À titre d'exemple, à Sarcelles, les interlocuteurs de la mission représentant les services sociaux du département ont indiqué que la prise en compte de cette dimension, qui avait suscité débats et questionnements internes, n'était finalement que très récente. Même dans le Haut-Rhin, pourtant département d'application du régime concordataire, la question religieuse a été au départ évitée par le programme de prévention lancé par la Cour d'appel de Colmar, qui a préféré se concentrer sur la notion de dérive sectaire.

b) Comprendre le caractère multifactoriel de la radicalisation

Une seconde difficulté tient au caractère multifactoriel de la radicalisation. Or, ce caractère a très souvent été occulté par certains observateurs qui, suivant les sensibilités respectives, avaient parfois tendance à ne se concentrer que sur un seul aspect du processus. Selon les périodes et les présupposés des intéressés, la radicalisation devait avoir une explication sociologique. Pour certains, il s'agissait de la traduction d'un mal-être social en lien avec une insertion socio-économique difficile. D'autres arguaient d'un déséquilibre psychique, souvent corrélé à des violences subies dans l'enfance ou à une absence de figure paternelle, était l'explication centrale.
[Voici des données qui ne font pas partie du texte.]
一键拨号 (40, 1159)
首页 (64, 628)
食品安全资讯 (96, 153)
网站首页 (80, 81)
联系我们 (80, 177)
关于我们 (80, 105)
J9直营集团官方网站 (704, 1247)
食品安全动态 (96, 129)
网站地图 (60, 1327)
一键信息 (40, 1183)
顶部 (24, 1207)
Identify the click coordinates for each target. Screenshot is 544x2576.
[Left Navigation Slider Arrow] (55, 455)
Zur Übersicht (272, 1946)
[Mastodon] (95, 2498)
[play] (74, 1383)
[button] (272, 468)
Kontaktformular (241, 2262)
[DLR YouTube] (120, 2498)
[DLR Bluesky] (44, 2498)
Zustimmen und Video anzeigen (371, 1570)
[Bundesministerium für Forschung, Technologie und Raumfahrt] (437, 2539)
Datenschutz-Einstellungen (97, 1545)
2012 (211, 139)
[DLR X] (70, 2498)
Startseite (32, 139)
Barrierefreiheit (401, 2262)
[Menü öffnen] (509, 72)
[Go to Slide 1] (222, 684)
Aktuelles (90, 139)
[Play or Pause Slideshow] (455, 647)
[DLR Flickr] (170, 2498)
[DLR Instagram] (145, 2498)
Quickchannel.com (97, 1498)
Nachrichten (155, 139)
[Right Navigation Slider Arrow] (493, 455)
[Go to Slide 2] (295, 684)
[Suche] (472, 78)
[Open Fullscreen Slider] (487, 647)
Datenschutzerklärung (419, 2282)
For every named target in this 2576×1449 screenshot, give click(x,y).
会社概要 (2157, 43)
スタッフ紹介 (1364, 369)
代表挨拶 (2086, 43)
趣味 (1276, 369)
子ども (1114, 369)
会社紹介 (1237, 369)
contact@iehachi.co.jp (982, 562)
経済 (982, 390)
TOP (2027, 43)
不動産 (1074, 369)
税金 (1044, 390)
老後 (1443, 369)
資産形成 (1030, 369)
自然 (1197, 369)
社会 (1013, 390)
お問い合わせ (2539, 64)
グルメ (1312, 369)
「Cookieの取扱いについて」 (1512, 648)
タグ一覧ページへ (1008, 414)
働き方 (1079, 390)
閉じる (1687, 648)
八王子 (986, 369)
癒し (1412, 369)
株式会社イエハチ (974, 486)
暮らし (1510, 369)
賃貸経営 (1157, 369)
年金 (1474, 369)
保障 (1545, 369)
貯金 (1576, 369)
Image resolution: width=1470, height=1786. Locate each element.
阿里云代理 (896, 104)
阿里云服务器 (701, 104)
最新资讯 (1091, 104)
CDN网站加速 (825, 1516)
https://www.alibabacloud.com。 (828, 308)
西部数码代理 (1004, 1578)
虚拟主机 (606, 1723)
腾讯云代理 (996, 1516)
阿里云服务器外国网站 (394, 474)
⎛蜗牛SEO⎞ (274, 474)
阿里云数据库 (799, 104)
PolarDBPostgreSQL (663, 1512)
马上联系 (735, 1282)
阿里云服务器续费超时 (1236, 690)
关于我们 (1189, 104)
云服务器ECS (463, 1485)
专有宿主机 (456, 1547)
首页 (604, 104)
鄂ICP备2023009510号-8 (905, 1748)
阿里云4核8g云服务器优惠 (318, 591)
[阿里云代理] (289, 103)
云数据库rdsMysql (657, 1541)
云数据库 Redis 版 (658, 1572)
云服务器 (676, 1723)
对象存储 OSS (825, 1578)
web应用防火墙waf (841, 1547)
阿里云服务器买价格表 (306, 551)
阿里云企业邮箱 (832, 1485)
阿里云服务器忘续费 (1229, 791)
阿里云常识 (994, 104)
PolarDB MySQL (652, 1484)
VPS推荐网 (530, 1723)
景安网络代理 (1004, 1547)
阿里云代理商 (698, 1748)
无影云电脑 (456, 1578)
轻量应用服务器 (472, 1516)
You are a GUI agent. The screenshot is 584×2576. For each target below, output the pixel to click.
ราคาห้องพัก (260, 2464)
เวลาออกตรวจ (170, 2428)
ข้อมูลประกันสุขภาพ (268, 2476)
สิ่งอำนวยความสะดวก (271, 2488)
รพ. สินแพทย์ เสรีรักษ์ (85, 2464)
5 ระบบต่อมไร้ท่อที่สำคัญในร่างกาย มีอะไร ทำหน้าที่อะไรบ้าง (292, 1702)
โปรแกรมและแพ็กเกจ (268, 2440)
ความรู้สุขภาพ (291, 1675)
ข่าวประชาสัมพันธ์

Pour d'autres encore, la religion était centrale....

La réalité est que l'on ne peut comprendre la radicalisation sans un croisement de plusieurs disciplines et sans une approche compréhensive du phénomène, qui doit conduire, en premier lieu, à accepter une part de « mystère » dans le passage à l'acte et, en second lieu, à reconnaître que les différentes explications ne sont pas exclusives les unes des autres, non seulement parce que des individus différents peuvent avoir des motivations distinctes mais aussi parce qu'un même individu peut être porteur de desseins complexes, parfois même peu conscients.


* 1 Fethi Benslama, « Non, la déradicalisation n'est pas un échec ! » , Le Monde , 28 février 2017.

* 2 David Thomson : « L'Europe est condamnée à subir le contre-choc des erreurs qui ont été faites» , entretien avec Charlotte Pudlowski, Slate , 20 décembre 2016.

* 3 Voir, par exemple, « L'islam au-delà des catégories », Cahiers d'études africaines , 2012/2 (n°206-207) ; Thomas Hegghammer, « Combattants saoudiens en Irak : modes de radicalisation et de recrutement », Cultures & Conflits , 64, hiver 2006 ; Aurélie Campana, « Clivages générationnels et dynamiques nationalistes. La radicalisation des mouvements nationalistes tchétchènes et ingouches », Revue internationale de politique comparée 2009/2 (Vol. 16).

* 4 Xavier Crettiez, « High risk activism » : essai sur le processus de radicalisation violente (première partie) », Pôle Sud , 2011/1 (n° 34) », et Pôle Sud , 2/2011 (n° 35), pour la seconde partie.

* 5 Parmi les chercheurs qui, par exception, se sont tôt penchés sur la question de la radicalisation islamique en France, il faut relever Dounia Bouzar. Même si son travail et son insistance sur la notion de « déradicalisation » sont aujourd'hui très contestés, elle sera l'une des premières à publier des articles documentés sur la radicalisation des jeunes musulmans en France, dès 2006-2007.

* 6 Cf. Amel Boubekeur, « L'européanisation de l'islam de crise », Confluences Méditerranée , 2/2006 (N°57), p. 9-23.

* 7 Samir Amghar, « Le salafisme en France : de la révolution islamique à la révolution conservatrice », Critique internationale , 2008/3 (n° 40), p. 95-113.

* 8 « Bien que relevant de logiques et de motivations différentes, une large partie de ces groupements (djihadistes) tirent leur matrice idéologique du salafisme » , Samir Amghar, « La France face au terrorisme islamique : une typologie du salafisme jihadiste », in Bernard Rougier, Qu'est-ce que le salafisme ? Presses Universitaires de France « Proche-Orient », 2008, p. 244.

* 9 Samir Amghar, « Le salafisme en France : de la révolution islamique à la révolution conservatrice », Critique internationale , 2008/3 (n° 40), p. 108.

* 10 Thomas Pierret, « Les salafismes dans l'insurrection syrienne : des réseaux transnationaux à l'épreuve des réalités locales », Outre-Terre , 2015/3 (n° 44), p. 196-215.